REQUIRED WORK: Repeat every entry exactly as given.

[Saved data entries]

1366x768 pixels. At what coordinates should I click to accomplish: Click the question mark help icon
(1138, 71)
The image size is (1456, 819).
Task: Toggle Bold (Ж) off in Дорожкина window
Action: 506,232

PROBLEM SOLUTION:
1366x768 pixels. At what coordinates should I click to accomplish: Click the question mark help icon
(1138, 71)
The image size is (1456, 819).
Task: Toggle Bold (Ж) off in Дорожкина window
Action: 506,232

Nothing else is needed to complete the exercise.